Judge releases ‘very troubling individual’ despite posing threat to young children

PUBLISHED: 08:10 23 February 2018 | UPDATED: 14:47 23 February 2018

Norwich Crown Court. Picture: DENISE BRADLEY

Norwich Crown Court. Picture: DENISE BRADLEY


A homeless man who attempted to abduct an eight-year-old girl from a park has been released into the community.

Judge Andrew Shaw said 59-year-old Matthew Reid was a “very troubling individual”, and he criticised the Crown Prosecution Service (CPS) for its handling of the case as he sentenced Reid to a two-year community order.

Reid admitted at an earlier hearing to an attempted abduction in King’s Lynn, Norfolk and to outraging public decency.

Norwich Crown Court heard Reid grabbed the child’s hand and said “you’re coming with me”, and was later found by police with his trousers round his ankles.

Reid claimed he was “going for a pee”, his barrister Matthew McNiff said.

Reid was also sentenced for separate offences in Hunstanton, after admitting the theft of girl’s clothing from a washing line and for an incident involving chickens.

Reid, of no fixed abode, was originally charged with intercourse with an animal, which he denied.

The CPS amended the charge to one of criminal damage, which Reid admitted.

Judge Andrew Shaw, sentencing, told Reid: “You’re someone about whom I have the utmost concern and papers available to me indicate that you are a very troubling individual indeed and young children are at significant risk from you.

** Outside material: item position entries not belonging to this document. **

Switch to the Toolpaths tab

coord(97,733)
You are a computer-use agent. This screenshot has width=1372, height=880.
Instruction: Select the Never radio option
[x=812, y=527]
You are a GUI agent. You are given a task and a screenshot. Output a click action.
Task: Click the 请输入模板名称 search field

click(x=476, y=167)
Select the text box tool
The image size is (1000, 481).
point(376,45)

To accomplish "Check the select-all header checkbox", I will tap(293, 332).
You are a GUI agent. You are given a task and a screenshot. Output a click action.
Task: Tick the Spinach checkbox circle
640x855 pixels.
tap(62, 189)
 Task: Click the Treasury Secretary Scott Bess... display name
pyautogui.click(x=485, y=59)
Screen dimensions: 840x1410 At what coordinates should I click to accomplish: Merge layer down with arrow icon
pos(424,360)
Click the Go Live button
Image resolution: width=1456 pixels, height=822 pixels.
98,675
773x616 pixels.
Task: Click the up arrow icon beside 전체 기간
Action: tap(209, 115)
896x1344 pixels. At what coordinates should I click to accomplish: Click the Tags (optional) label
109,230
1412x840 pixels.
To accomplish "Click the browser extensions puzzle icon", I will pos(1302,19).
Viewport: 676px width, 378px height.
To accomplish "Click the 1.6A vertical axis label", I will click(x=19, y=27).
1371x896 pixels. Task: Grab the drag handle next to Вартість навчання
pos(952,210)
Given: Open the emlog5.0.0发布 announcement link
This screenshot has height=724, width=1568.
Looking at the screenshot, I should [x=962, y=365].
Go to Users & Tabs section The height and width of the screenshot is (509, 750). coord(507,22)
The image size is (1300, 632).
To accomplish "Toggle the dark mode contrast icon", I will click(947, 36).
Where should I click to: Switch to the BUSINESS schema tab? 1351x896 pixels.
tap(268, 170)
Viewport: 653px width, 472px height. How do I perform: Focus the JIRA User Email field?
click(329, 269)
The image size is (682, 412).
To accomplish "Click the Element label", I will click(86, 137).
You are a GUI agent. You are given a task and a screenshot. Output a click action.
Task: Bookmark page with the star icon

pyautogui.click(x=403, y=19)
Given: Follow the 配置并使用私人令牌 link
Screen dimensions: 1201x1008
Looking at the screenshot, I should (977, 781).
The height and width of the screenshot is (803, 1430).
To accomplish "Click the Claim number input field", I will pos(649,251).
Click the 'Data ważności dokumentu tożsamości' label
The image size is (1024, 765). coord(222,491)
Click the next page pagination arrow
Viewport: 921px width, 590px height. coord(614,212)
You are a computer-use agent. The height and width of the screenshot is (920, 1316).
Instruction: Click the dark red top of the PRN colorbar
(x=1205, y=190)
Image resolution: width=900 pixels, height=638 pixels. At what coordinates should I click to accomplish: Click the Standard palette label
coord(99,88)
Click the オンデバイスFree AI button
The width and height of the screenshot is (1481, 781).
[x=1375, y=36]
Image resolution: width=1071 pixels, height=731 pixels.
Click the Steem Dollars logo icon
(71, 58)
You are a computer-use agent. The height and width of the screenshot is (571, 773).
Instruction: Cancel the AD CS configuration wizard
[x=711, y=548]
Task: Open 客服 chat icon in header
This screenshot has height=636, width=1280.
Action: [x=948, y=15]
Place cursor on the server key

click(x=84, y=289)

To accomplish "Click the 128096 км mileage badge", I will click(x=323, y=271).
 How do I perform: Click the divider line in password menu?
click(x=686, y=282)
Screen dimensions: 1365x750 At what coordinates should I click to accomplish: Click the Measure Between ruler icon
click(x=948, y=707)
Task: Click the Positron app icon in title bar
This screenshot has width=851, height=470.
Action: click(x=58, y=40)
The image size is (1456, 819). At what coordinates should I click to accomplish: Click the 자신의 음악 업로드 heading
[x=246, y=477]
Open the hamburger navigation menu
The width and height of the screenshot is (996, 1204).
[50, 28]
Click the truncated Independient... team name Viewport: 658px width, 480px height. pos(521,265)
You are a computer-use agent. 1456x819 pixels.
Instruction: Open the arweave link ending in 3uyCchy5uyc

“The CPS appear to me to have ignored these risks and allowed you to plead guilty to a handful of minor and technical offences.

“I’m not going to say any more about them.

“I’m simply going to impose a two-year community order on all counts concurrently.”

He ordered Reid to complete 60 days of rehabilitation activities, and ordered him to report to the probation office in King’s Lynn on Friday.

He added: “I’m simply not prepared to see you released into the community without anybody keeping tabs on you.”

Mr McNiff, mitigating, said Reid was “in drink” at the time.